The danger of this gas is that it has the ability to penetrate the bloodstream via the lungs and attach itself to haemoglobin, a protein in red blood cells that is responsible for transporting oxygen. This results in a lack of oxygen supply to vital organs, which poses serious health risks to both humans and animals.
Symptoms can vary depending on the concentration and duration of exposure.
Early signs of CO poisoning are often similar to flu-like symptoms, which can lead to misdiagnosis.
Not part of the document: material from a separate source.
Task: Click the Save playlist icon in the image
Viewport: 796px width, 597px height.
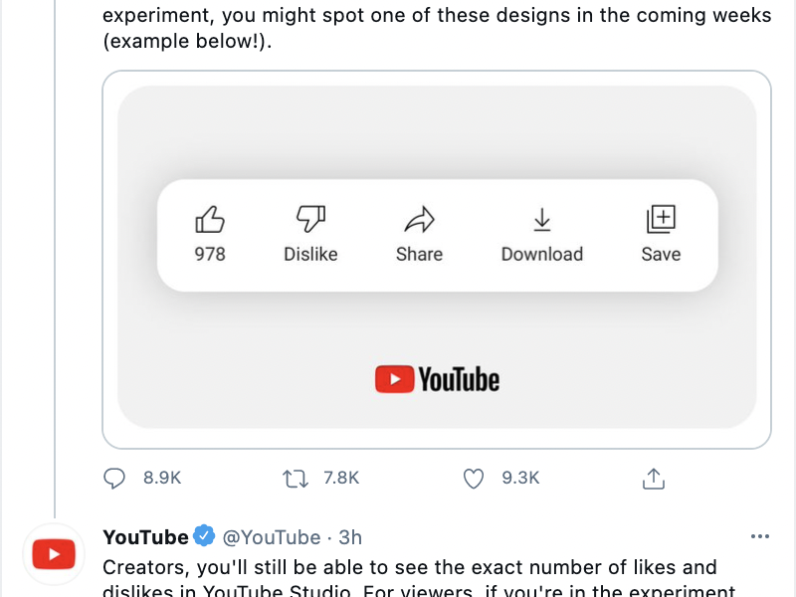Action: tap(661, 219)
Common signs and symptoms of carbon monoxide poisoning include:
- Dizziness and Weakness
- Nausea and Vomiting
- Shortness of Breath.
- Confusion and Cognitive
- Chest Pain
- Visual Disturbances
- Loss of Consciousness
How to prevent Carbon Monoxide (CO) poisoning
To prevent carbon monoxide poisoning, it is essential to have functioning carbon monoxide detectors in homes and workplaces, to properly maintain and ventilate fuel-burning appliances, and to never use generators, grills, or other fuel-burning devices indoors or in enclosed spaces.
Installing CO detectors in your workplace can provide an early warning and potentially save lives by alerting you to dangerous levels of gas.
- Chemical Detection: Chemical detectors are small, portable devices that change colour when exposed to carbon monoxide. They typically contain a chemical compound that reacts with CO, causing a colour change that indicates the presence of the gas. These detectors are affordable and can be used in various settings, but they usually have a limited lifespan and need periodic replacement.
- Electrochemical Sensors: Electrochemical sensors are commonly used in dedicated carbon monoxide detectors. These sensors consist of electrodes immersed in an electrolyte solution. When carbon monoxide comes into contact with the sensor, a chemical reaction occurs, leading to a current flow that is proportional to the CO concentration. The detector measures this current and provides a reading or triggers an alarm when the CO level exceeds a certain threshold.
At Control Equipment we are constantly in search of new and safer technologies to keep at the cutting edge of technology development. We do this so that we can offer the best possible solution to our gas detecting customers.
Take a look at our fixed and portable Carbon Monoxide Gas detectors we offer.
In case of suspected carbon monoxide poisoning, immediate action should be taken to get to fresh air and seek medical attention.